---------- Brano fornito ----------

Approccio Psicologico
Lo sviluppo di questo approccio ha rappresentato, in parte, un tentativo per superare le critiche mosse alle impostazioni precedenti. La prima si riferisce al fatto che sia il modello tecnico che quello fisiologico non forniscono un’adeguata spiegazione dei dati empirici esistenti. La seconda critica riguarda il fatto che entrambi i modelli sono concettualmente datati, poiché vengono collocati all’interno di un modello stimolo-reazione relativamente semplice e tengono in scarsa considerazione le differenze individuali di natura psicologica ed i processi percettivi e cognitivi che li possono avvalorare (Sutherland & Cooper, 1990; Cox, 1993 citati in Cox et al., 2000).

---------- Dati disponibili ----------

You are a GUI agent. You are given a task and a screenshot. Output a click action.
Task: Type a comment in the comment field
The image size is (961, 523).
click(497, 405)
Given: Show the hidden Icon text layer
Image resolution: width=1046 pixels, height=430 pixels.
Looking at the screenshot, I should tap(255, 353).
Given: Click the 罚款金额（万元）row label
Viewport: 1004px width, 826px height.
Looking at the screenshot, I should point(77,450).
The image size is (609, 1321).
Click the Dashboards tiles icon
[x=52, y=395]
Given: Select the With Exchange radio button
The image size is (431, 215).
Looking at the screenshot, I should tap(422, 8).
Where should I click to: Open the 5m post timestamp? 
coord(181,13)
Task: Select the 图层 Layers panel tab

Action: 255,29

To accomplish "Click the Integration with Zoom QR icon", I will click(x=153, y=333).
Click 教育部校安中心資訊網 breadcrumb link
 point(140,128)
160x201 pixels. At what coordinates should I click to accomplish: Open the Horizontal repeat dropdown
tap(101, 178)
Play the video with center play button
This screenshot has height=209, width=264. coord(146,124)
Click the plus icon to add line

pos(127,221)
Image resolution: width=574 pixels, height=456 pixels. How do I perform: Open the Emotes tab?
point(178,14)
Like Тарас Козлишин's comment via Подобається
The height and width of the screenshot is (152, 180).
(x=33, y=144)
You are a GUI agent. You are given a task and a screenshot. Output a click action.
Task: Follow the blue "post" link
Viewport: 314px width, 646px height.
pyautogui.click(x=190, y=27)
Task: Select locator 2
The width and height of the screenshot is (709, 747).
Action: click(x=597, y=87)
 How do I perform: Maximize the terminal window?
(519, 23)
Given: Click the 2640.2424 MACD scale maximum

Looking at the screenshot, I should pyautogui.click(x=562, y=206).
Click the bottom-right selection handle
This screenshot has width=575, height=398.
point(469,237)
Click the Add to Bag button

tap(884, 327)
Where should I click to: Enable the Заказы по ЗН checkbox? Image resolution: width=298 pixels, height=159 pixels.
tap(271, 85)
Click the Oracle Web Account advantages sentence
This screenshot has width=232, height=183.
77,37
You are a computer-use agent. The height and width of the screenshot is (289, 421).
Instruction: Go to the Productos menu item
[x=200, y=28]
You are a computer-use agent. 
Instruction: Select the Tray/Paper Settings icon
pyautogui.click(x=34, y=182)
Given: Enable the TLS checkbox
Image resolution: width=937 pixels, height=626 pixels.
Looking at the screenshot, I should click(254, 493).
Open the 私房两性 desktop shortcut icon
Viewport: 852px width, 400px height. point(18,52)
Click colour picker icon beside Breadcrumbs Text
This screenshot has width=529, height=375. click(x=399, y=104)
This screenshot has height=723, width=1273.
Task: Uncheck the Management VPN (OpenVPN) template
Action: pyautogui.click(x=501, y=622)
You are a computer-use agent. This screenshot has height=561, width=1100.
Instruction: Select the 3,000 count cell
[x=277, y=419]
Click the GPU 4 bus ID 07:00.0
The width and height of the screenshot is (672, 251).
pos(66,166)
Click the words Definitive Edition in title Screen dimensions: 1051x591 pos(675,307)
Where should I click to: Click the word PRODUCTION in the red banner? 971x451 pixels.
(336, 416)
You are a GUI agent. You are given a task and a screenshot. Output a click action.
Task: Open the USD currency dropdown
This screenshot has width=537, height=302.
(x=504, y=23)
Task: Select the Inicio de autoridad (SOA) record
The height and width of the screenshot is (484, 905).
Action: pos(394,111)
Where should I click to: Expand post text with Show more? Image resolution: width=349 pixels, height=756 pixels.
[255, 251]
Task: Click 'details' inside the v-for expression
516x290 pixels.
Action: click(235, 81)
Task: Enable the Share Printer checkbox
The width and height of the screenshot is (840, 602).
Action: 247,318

----------

Esercizio |
Riscrivi la parte del brano sull'approccio psicologico compresa tra "Approccio Psicologico" e "et al., 2000).", estremi inclusi, e sostituisci "stimolo-reazione" con "stimolo-risposta". Le righe sono materiale a sé, distinto dal brano.

Soluzione |
Approccio Psicologico
Lo sviluppo di questo approccio ha rappresentato, in parte, un tentativo per superare le critiche mosse alle impostazioni precedenti. La prima si riferisce al fatto che sia il modello tecnico che quello fisiologico non forniscono un’adeguata spiegazione dei dati empirici esistenti. La seconda critica riguarda il fatto che entrambi i modelli sono concettualmente datati, poiché vengono collocati all’interno di un modello stimolo-risposta relativamente semplice e tengono in scarsa considerazione le differenze individuali di natura psicologica ed i processi percettivi e cognitivi che li possono avvalorare (Sutherland & Cooper, 1990; Cox, 1993 citati in Cox et al., 2000).